■ **Stated problem**
Give back, word for word, the part of the data below that opens with the line containing "Click the elephant emoji beside Yashar Ali" and closes with the line containing "Action: point(335,340)", keeping both of those lines.

[Data pulled from a collection]
>> START

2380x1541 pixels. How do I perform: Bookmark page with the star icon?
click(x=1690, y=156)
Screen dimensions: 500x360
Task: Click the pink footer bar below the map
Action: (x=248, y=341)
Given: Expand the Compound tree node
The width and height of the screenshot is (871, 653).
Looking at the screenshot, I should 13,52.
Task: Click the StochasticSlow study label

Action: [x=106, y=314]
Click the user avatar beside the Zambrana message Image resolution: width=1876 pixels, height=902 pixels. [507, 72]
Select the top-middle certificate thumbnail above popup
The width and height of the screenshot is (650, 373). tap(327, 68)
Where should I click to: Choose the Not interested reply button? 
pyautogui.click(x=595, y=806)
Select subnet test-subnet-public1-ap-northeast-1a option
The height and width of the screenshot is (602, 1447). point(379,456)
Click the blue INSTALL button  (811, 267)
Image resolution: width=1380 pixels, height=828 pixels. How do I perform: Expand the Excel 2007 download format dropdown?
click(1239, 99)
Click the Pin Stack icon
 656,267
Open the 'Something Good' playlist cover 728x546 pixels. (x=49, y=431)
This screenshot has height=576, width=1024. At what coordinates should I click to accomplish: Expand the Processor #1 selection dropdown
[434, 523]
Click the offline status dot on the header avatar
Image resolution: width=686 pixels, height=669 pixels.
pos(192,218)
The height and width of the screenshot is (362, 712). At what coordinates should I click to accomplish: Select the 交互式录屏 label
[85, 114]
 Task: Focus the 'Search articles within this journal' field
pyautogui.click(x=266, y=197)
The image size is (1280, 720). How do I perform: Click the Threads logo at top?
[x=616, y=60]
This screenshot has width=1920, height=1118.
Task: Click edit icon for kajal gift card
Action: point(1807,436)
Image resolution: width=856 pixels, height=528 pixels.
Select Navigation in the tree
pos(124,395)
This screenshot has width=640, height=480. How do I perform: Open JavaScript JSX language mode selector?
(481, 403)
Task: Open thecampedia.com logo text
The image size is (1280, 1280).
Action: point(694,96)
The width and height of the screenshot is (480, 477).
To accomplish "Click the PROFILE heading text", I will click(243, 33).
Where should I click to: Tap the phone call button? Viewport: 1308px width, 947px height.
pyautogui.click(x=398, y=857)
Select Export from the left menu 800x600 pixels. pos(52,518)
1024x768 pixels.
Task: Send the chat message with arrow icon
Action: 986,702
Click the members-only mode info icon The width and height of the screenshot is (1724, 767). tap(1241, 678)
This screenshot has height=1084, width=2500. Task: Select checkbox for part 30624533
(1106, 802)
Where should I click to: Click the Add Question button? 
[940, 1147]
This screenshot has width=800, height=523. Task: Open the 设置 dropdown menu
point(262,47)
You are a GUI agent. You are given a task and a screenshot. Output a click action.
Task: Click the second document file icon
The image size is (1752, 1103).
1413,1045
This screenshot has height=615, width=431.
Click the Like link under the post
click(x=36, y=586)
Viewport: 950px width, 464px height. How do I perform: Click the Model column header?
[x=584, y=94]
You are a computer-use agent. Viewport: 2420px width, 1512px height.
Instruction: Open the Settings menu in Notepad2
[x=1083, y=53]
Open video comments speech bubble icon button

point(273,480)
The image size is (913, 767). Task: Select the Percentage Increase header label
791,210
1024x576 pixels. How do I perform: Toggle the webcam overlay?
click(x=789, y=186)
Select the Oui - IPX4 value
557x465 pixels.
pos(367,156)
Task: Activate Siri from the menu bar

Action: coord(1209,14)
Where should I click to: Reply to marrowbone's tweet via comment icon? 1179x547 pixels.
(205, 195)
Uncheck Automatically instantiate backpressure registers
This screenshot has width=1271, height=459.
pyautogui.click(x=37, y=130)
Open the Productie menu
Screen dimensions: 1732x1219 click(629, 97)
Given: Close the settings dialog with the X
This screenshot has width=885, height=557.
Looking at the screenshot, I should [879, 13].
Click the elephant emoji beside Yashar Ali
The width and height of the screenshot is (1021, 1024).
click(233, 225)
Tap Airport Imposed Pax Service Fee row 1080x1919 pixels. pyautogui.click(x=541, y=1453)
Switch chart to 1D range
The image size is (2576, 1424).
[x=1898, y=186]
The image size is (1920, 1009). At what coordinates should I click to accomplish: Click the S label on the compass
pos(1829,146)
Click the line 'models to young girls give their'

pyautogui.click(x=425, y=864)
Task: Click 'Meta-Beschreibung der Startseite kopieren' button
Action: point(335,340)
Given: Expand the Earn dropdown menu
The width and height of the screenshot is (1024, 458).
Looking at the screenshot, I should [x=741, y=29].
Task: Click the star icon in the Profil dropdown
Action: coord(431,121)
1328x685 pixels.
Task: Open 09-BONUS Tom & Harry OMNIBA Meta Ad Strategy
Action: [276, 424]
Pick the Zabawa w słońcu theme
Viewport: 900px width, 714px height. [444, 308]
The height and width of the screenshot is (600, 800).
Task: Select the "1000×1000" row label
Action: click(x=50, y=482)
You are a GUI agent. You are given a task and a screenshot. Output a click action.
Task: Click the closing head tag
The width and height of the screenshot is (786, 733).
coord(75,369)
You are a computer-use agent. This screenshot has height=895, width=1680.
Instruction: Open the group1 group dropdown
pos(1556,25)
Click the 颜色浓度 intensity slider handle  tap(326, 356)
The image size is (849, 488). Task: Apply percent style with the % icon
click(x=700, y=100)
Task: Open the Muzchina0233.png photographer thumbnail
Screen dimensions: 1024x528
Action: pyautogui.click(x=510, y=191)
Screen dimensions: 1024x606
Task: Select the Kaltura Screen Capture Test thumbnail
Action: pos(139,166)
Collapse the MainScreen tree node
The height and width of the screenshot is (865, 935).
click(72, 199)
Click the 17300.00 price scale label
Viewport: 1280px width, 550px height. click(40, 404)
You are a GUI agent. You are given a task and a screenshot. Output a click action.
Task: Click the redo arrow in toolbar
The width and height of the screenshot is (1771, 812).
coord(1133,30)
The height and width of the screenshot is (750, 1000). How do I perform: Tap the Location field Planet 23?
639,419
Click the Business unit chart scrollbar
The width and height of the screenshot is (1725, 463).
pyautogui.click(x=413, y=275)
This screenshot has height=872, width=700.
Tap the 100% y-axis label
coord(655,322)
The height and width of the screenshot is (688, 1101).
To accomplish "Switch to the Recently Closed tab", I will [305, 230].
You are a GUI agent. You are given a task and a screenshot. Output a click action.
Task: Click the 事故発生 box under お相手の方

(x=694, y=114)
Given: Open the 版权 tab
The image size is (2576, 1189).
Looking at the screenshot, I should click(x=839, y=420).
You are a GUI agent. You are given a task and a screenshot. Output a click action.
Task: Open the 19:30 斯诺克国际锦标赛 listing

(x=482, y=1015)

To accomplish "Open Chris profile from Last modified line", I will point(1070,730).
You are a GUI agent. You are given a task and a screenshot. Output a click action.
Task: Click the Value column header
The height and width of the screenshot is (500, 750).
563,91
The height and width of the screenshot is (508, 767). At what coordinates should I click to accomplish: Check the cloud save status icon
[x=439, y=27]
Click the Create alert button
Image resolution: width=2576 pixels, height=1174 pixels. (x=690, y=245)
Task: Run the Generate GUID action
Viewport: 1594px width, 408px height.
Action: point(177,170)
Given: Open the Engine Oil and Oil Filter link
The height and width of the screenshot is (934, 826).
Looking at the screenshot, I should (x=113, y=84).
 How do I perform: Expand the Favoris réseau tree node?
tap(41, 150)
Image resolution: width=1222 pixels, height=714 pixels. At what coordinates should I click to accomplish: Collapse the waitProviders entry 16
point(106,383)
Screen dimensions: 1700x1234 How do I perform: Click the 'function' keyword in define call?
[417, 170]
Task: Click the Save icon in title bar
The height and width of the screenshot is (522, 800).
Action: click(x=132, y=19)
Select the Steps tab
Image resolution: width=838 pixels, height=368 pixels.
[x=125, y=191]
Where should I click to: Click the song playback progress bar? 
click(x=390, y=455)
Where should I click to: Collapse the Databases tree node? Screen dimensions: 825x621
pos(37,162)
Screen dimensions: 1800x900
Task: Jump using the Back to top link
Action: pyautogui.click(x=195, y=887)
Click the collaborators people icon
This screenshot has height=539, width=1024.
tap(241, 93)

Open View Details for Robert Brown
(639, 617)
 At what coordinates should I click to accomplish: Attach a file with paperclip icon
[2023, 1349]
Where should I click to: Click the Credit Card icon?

>> END

■ **Finished answer**
Click the elephant emoji beside Yashar Ali
The width and height of the screenshot is (1021, 1024).
click(233, 225)
Tap Airport Imposed Pax Service Fee row 1080x1919 pixels. pyautogui.click(x=541, y=1453)
Switch chart to 1D range
The image size is (2576, 1424).
[x=1898, y=186]
The image size is (1920, 1009). At what coordinates should I click to accomplish: Click the S label on the compass
pos(1829,146)
Click the line 'models to young girls give their'

pyautogui.click(x=425, y=864)
Task: Click 'Meta-Beschreibung der Startseite kopieren' button
Action: point(335,340)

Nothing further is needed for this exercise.